Выбрать главу

Иш прикоснулся рукой к дверям храма, они поддались, распахнулись широко, он сделал шаг вперед, и, рожденная страхом, мелькнула догадка, что главный неф будет завален грудами тел тех, кто в последний час молился здесь Богу. Но тишиной забвения встретили его своды храма, и тогда он пошел по боковому нефу, мимо апсид, вмещающих в себя маленькие часовни, куда могли войти англичанин, француз, итальянец и все другие, кто населял этот огромный многоязычный город, и преклонить колени в молитве и восхвалении Божества. Солнечный свет струился сквозь запыленные стекла, и все здесь было так же прекрасно, как прекрасно было всегда. И тогда испытал он страстное желание самому пасть на колени перед алтарем. «И нет безбожников в „лисьей норе“»,{2} — вспомнил он. А сейчас весь мир стал огромной «лисьей норой». Но после того, что свершилось в этом мире, на какие муки он был обречен, не мог верить Иш в любовь Бога, в милосердие к человеку и всему человечеству.

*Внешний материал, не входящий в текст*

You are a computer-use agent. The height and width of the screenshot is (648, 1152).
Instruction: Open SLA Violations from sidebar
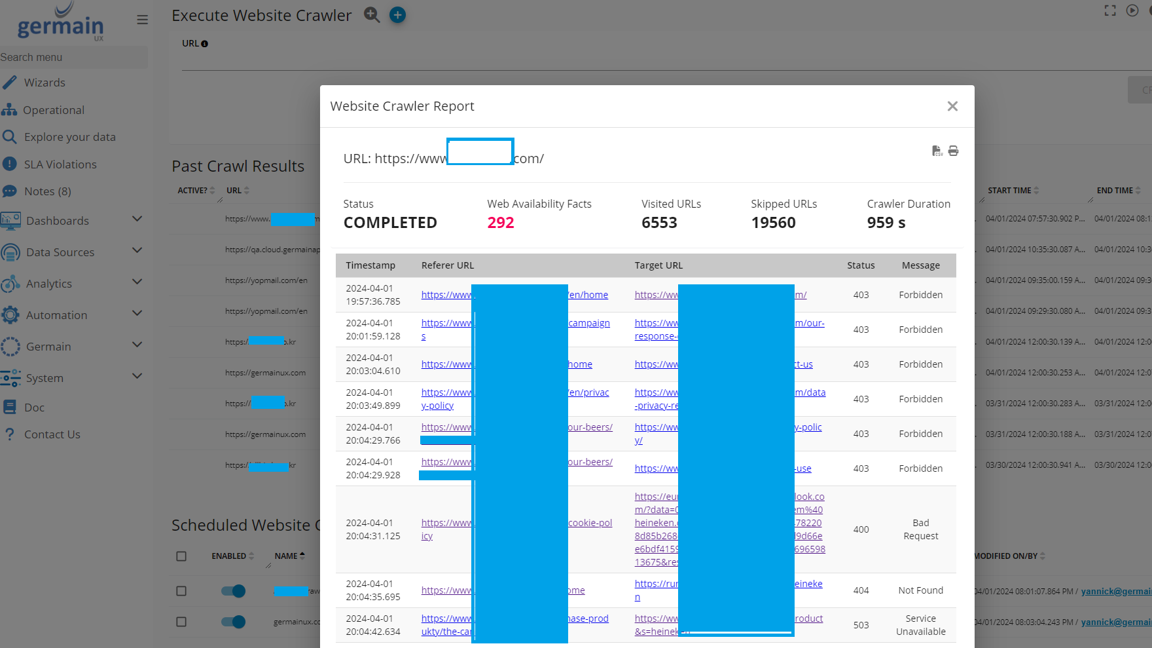60,164
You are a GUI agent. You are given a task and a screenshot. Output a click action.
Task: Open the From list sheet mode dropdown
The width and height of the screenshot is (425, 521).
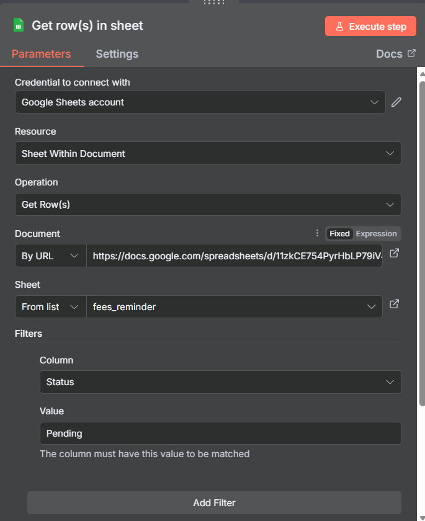50,306
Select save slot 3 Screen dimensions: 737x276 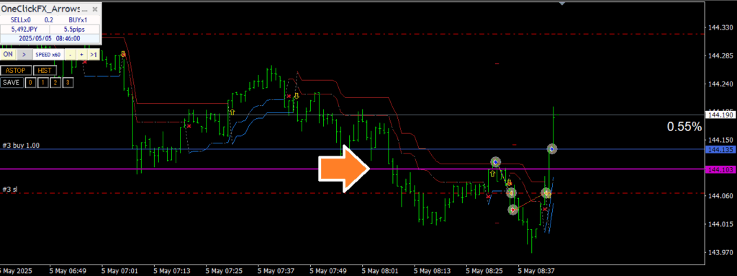68,82
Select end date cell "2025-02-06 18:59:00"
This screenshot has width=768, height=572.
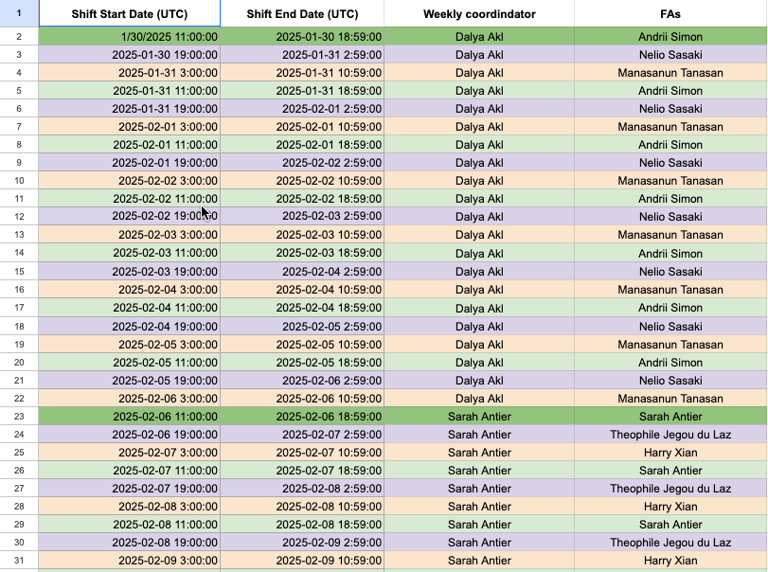coord(301,417)
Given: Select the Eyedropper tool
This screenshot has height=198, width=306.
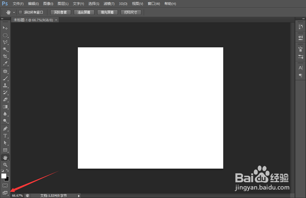Looking at the screenshot, I should point(5,64).
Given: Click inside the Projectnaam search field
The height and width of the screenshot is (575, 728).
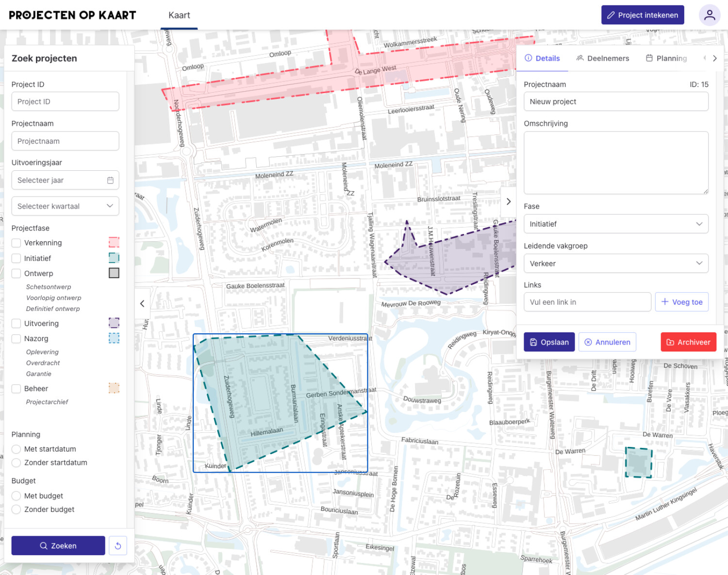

Он вернулся в главный неф и, оглядываясь, поразился и униженным стал от величия его. И вот таков конец великих устремлений и желаний человечества… Что-то перехватило горло, и он вышел на пустынную улицу, забрался в машину и тронулся в свой скорбный путь.

От Соборной он свернул на восток и, не обращая внимания на дорожные знаки, въехал в Центральный парк и там по Ист-драйв дальше к югу, наверное думая, что в летний воскресный день люди обязательно отправятся в парк, как привыкли ходить в парк в любой другой обыкновенный летний воскресный день. Но никого не увидел он. В тот первый приезд мальчика Иша поразило множество белок, но сейчас не было даже белок. Голодные собаки и кошки свели с ними последние счеты. Зато на лугу мирно щипал траву бизон, а совсем рядом с бизоном лошадь. Он проехал мимо Метрополитен и видел «Иглу Клеопатры» — теперь вдвойне осиротевшую. Возле памятника Шерману свернул на Пятую авеню, и обрывок стихотворной строчки всплыл в памяти: «И тщетными станут все ваши победы».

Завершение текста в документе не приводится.